Muito bem, meus caros seis leitores (talvez tenha havido algumas baixas nesses dias em que deixei de atualizar o site…)! Estou de volta! Duas semanas fora e já me colocaram a par de tanta coisa que aconteceu em Pindorama, como a questão dos livro didáticu em portuguêis erradu distribuído pelo Mininstério da Educassão, a briga pelos direitos dos homossexuais como o tal do beijaço, a história do mamaço em São Paulo, enfim, tudo isso que faz desse nosso País uma terra bem singular!

Realmente, é bom estar de volta ao Brasil! E já começou com uma recepção no aeroporto de Guarulhos… a visão do inferno! Você desce a escada rolante e se depara com uma gigantesca fila de imigração (claro, antes disso, já em frente à escada, um sujeito em um jaleco amarelo aos berros “estranjeros, foiregeneeers, fila da isssquerda! brasileiros, a outra fila! – é que ainda não inventaram painel eletrônico por aqui!), uma caracol de gente se espremendo para chegar ao controle da Polícia Federal (que, por sinal, é feito por terceirizados) para poder entrar oficialmente no Brasil, pisar nessa terra abençoada! E a fila de estrangeiros estava bem menor! Calor humano… Pânico nos olhos de alguns (certamente temendo não conseguir a conexão). Gente comentando sobre a Copa do Mundo de 2014… Acabei não tirando foto, mas encontrei uma na internet que retrata um pouco do caos em que se encontrava o ponto de entrada do principal aeroporto do Brasil. Parecia rodoviária de cidade do entorno das grandes capitais… Lembrei da nossa rodoviária de Brasília!

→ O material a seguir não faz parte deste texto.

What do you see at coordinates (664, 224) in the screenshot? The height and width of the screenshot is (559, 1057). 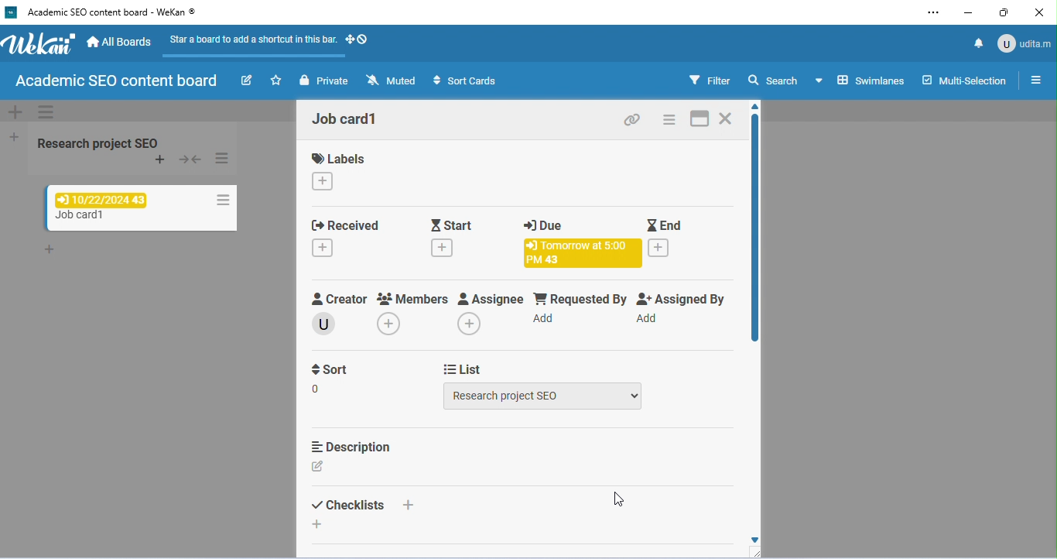 I see `end` at bounding box center [664, 224].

O mais interessante é que o Brasil deve ser um dos poucos países do mundo onde a fila dos nacionais na imigração é maior, mais lenta e mais confusa que a dos estrangeiros! Repito, a visão do inferno! Lembro de um senhor desesperado com uma criança de colo perguntado se havia fila preferencial… e a reposta: “senhor, a fila é essa mesmo!”

Passado o transtorno da imigração, começou a batalha pela malas: dois objetivos precisavam ser alcançados: 1) encontrar a esteira correta (já que eram sete vôos internacionais ao mesmo tempo e quem menos sabia qual seria a esteira para cada um eram os funcionários do aeroporto); 2) identificada a esteira, conseguir um carrinho para as bagagens (claro que isso estava bem difícil por uma questão de oferta e demanda).

Resolvida a bagagem (ao menos chegou! Yes!), havia o Duty Free… passei direto, pois o horário do vôo para Brasília não me permitia arriscar aquela parada comercial.

Sobe-se com as malas para despachar para a capital… fila e mais fila, claro… Mas aí informam que é preciso descer para despachar lá por baixo em um guichê especial (nesse até que não tinha fila, mas apenas uma funcionária e dois atletas que parecia que iam despachar a casa inteira).

Malas devidamente enviadas! Mas aí a moça do check-in informa que meu vôo estava no horário, mas que eu tinha que verificar o portão lá nos painéis porque ela ainda não tinha o número (isso no balcão da companhia). Fui nos painéis e nada (Guarulhos tem dois terminais de embarque doméstico e uma decisão errada seria fatal).  Passado um tempo, fui ao balcão de informações da Infraero. Ali, registre-se, fui muito bem atendido e o rapaz muito atencioso (mesmo, parabéns pelo atendimento!) anotou o número do portão: 3. Lá fui eu!

Cheguei lá e era o 3 mesmo! Yes! Só que, depois de algum tempo, mudaram para o 11 e não avisaram… Ainda bem que estou escolado… Imagino se fosse um gringo perdido! Estaria até hoje “asking for help” – como não se fala inglês no aeroporto internacional…

Consegui chegar a Brasília são e salvo (e com as malas!), depois de quase um dia de viagem!

A conclusão desse passeio pelos aeroportos brasileiros: realmente, estamos mais que preparados para os grandes eventos…  do século XXII! D’us nos ajude!